There was little scope for mistakes or retakes, since the production budget was on a leash. The extent of Raissa Padamsee’s make-up was Lakme foundation cream. The cast and skeletal crew included Vijaydan Detha, Komal Kothari and Lalita Krishna, who was married to Kaul at the time and who edited his films. “It was like the workshop from Bombay had gone to Borunda,” Raissa Padamsee observed. “The actor who played my husband in the film, Ravi Menon, came from mainstream cinema, and it was truly great for him to be able to totally act in one of Mani’s films.”

Duvidha (1973). Courtesy National Film Development Corporation.

Raissa Padamsee was in France when Duvidha was completed, and when she finally watched it, she wasn’t too impressed. “I reacted very badly at the time, I felt it wasn’t me,” she said. “Mani told me I was his best actress, but that’s because I had been so submissive. I was very young, and Mani told me, you are beautiful, but I am going to crush your beauty. It isn’t something you say to an adolescent.”

As Raissa Padamsee looks back on Duvidha, she wishes that Kaul had been more forthright in acknowledging the influence of Akbar Padamsee on the production or the contributions of Vijaydan Detha to the screenplay. “We all cared for Mani very much, but there was one thing about him – he borrowed things and never acknowledged them,” she said. “I think Mani was fantastic and marvellous, but sometimes, age liberates you, and you can say things that you could never say before. It is also always interesting to see people with all their flaws.”

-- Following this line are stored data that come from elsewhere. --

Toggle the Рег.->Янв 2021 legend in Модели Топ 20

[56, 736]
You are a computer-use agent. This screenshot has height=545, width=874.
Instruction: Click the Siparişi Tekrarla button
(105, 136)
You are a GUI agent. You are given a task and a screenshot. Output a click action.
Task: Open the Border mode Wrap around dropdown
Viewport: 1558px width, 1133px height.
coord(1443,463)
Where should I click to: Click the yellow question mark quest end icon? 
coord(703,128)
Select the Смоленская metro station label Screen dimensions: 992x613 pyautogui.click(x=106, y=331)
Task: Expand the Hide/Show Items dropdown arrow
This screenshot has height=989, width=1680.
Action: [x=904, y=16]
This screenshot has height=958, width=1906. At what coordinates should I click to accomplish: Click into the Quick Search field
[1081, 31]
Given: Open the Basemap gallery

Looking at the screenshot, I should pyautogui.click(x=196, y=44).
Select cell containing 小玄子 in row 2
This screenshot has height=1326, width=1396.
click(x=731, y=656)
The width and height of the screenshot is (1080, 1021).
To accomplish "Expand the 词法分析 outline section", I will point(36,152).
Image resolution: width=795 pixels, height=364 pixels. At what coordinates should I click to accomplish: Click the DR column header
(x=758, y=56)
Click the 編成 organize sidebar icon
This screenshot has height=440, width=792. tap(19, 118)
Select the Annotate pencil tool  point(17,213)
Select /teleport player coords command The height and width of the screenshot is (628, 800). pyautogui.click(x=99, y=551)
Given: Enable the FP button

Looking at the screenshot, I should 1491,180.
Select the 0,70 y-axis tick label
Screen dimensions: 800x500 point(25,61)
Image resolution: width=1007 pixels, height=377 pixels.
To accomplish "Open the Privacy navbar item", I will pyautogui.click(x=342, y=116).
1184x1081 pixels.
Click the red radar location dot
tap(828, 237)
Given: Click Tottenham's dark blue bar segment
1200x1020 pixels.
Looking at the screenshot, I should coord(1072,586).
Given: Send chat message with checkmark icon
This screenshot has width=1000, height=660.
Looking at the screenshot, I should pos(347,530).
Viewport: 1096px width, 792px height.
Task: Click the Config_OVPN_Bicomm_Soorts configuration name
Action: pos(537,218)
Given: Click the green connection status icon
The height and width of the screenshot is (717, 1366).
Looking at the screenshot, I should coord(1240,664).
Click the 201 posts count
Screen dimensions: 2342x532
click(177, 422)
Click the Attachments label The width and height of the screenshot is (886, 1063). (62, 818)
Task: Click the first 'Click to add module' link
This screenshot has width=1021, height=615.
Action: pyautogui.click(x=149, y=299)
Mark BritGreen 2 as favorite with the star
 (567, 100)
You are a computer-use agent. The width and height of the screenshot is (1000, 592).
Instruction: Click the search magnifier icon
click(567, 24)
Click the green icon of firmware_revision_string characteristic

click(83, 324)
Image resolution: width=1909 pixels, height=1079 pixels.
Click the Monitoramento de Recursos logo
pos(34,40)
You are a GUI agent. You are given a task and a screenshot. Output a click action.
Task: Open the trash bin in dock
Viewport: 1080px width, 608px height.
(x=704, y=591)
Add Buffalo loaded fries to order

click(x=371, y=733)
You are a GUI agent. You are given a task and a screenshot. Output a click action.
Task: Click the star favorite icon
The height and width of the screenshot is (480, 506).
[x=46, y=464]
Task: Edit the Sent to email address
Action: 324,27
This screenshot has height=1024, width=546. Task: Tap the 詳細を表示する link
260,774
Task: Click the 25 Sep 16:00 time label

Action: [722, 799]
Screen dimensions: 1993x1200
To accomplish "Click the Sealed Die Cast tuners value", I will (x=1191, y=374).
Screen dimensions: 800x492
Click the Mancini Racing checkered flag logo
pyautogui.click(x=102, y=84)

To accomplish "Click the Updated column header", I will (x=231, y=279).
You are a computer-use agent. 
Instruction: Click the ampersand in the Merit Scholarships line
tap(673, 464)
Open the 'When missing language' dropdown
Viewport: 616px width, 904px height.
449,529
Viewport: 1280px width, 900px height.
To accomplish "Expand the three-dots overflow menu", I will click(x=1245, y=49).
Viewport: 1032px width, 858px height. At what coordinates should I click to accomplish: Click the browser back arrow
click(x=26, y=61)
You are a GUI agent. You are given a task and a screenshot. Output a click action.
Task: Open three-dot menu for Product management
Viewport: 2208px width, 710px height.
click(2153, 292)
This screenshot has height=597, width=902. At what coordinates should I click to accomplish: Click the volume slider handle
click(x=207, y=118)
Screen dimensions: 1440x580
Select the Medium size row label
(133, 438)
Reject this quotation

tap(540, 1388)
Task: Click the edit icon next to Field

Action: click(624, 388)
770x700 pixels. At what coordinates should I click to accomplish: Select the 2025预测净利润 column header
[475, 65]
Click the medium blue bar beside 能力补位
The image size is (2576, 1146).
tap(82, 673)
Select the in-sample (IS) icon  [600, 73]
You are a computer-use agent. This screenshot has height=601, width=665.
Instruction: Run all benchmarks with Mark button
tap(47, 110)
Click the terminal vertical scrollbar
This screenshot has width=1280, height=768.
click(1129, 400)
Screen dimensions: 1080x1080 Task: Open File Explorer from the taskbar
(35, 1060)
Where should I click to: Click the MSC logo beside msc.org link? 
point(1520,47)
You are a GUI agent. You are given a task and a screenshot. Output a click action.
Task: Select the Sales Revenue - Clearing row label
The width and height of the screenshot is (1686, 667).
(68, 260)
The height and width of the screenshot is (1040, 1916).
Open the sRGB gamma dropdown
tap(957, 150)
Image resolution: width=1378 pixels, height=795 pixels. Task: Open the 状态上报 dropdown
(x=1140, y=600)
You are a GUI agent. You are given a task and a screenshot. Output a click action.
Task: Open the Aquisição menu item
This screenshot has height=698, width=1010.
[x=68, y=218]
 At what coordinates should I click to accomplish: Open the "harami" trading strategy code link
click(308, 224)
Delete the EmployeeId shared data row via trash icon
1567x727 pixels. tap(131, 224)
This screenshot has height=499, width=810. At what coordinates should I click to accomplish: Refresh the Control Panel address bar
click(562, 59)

She has rewatched Duvidha many times since, and attributes its staying power to its elusive nature: “It’s a beautiful film, it can be interpreted in many ways, and it touches you on many levels.” There were acting offers after Duvidha, but she turned them down. “I can’t stand it,” she said about acting, looking every inch a person born for the camera and yet content to stay away from it.

Play
Duvidha (1973).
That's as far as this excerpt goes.